Journal of Bone and Joint Surgery, 1910;s2-8:131-136.
© 1910 by The Journal of Bone and Joint Surgery, Inc
PROBLEMS IN THE TREATMENT OF CLUB-FOOT
WALTER G. STERN M. D.
When not due to faulty technic in applying the plaster cast, which with orthopedic surgeons, at least, should be a rarity, a decubitus appearing on the dorsum of the foot is due to a cutting off of the arterial supply of the area afflicted and the cyanosis of the toes is due to a damming back of the venous return, both of which untoward phenomena are caused by the compression of the soft tissues of the dorsum from the overcorrection. The relief from the condition is to reduce the overcorrection and to fix the foot in a less extreme position.
B. Shall the operation be completed at one sitting or shall the correction be made in stages?
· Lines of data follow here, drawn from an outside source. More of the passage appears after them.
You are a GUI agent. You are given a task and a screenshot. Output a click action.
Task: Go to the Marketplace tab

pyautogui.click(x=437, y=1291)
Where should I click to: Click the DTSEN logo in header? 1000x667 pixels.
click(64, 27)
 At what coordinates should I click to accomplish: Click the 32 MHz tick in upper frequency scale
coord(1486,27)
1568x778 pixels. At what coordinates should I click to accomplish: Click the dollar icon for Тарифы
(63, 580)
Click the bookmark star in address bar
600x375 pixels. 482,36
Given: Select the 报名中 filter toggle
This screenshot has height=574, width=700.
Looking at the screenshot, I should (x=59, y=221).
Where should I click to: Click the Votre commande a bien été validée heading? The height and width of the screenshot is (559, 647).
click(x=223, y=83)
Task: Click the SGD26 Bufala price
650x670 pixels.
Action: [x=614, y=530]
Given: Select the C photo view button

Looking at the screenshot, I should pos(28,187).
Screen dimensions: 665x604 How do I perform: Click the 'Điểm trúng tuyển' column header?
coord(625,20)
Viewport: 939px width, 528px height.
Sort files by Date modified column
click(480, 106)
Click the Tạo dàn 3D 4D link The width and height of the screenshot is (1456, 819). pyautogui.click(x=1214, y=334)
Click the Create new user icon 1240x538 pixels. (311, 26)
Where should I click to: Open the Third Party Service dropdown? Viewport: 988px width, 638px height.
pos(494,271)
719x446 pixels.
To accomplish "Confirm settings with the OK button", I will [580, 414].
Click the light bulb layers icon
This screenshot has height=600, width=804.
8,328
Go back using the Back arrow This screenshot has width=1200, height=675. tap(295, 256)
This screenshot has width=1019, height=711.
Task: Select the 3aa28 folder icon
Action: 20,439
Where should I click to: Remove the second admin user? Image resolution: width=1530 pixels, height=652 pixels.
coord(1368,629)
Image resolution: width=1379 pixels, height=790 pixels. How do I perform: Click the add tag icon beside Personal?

It therefore follows that the amount of overcorrection practicable at any one sitting is primarily dependent upon the circulation and is often considerably less than the maximum. For the best results in club-foot a maximum overcorrection must be secured. If, in a description of their technic, the absence of any specific reference to more than one step in the operation can be held to mean that the entire reduction is to be performed and the foot is to be fixed in the maximum overcorrection at the first and only sitting, then it is not to be wondered at that many of the German orthopedists see a decubitus upon the dorsum of the foot so frequently as to compel them to advocate a change in the technic.
The circulation here as in other forcible operations controls the amount of correction obtainable at any one sitting, and if the latter is not sufficient for a permanent cure the correction must be repeated at suitable intervals until the maximum overcorrection can be safely maintained.